● Action item:
Below are records; print only the lines from the line containing "You are a computer-use" to the end, both included, reproduced exactly and without the pictures.

[Stored records]

====

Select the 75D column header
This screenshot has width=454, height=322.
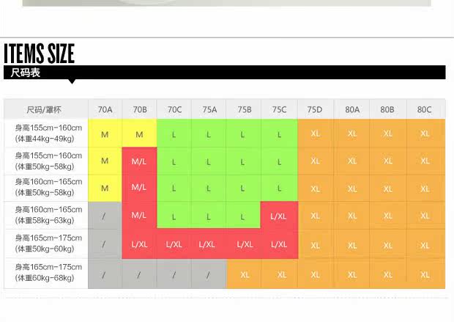pos(315,110)
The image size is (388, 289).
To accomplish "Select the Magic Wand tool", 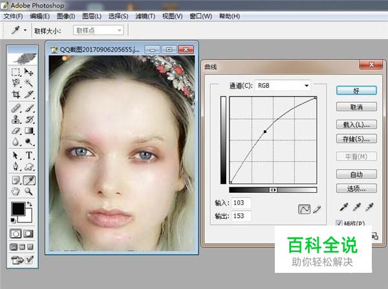I will 29,83.
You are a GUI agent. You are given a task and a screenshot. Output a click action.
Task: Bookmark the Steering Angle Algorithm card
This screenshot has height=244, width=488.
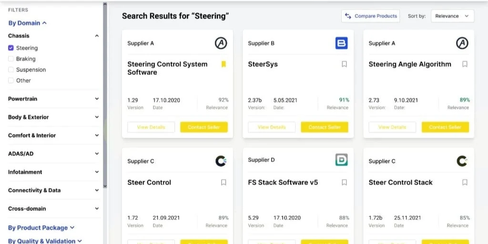(x=465, y=64)
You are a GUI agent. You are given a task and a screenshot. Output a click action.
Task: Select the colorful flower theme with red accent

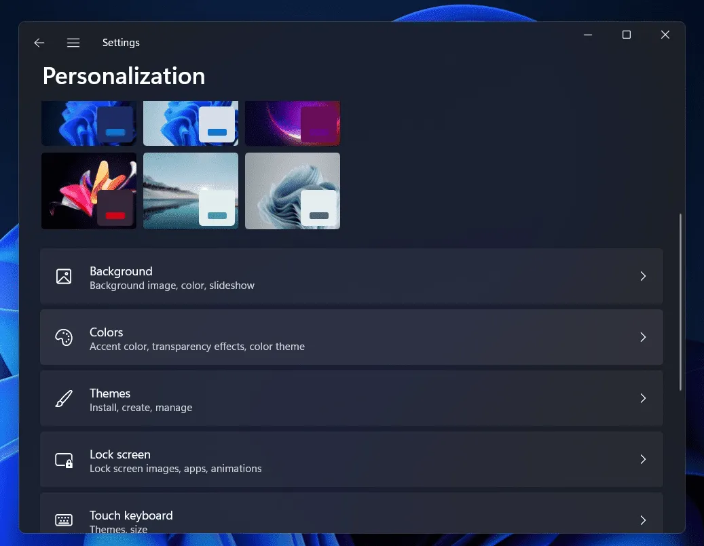(89, 191)

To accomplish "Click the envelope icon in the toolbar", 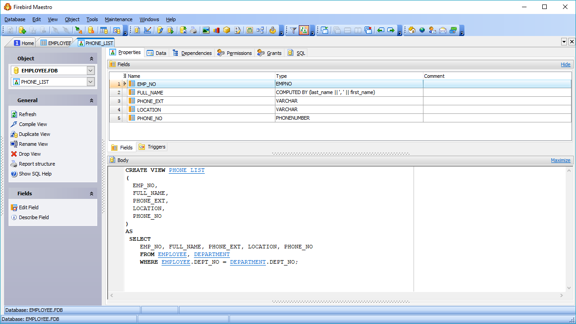I will click(443, 30).
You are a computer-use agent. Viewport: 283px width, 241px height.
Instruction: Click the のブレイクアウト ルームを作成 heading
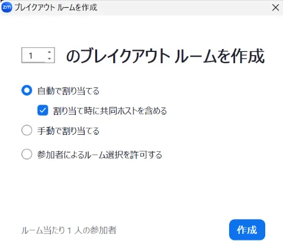pyautogui.click(x=165, y=56)
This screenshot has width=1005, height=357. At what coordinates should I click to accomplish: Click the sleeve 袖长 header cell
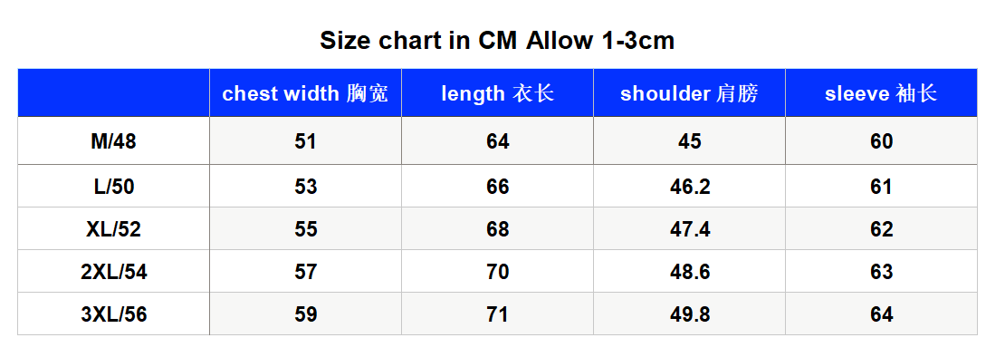[x=881, y=93]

====

● Written answer:
You are a computer-use agent. Viewport: 283px width, 241px height.
Instruction: Click the のブレイクアウト ルームを作成 heading
pyautogui.click(x=165, y=56)
This screenshot has width=1005, height=357. At what coordinates should I click to accomplish: Click the sleeve 袖长 header cell
[x=881, y=93]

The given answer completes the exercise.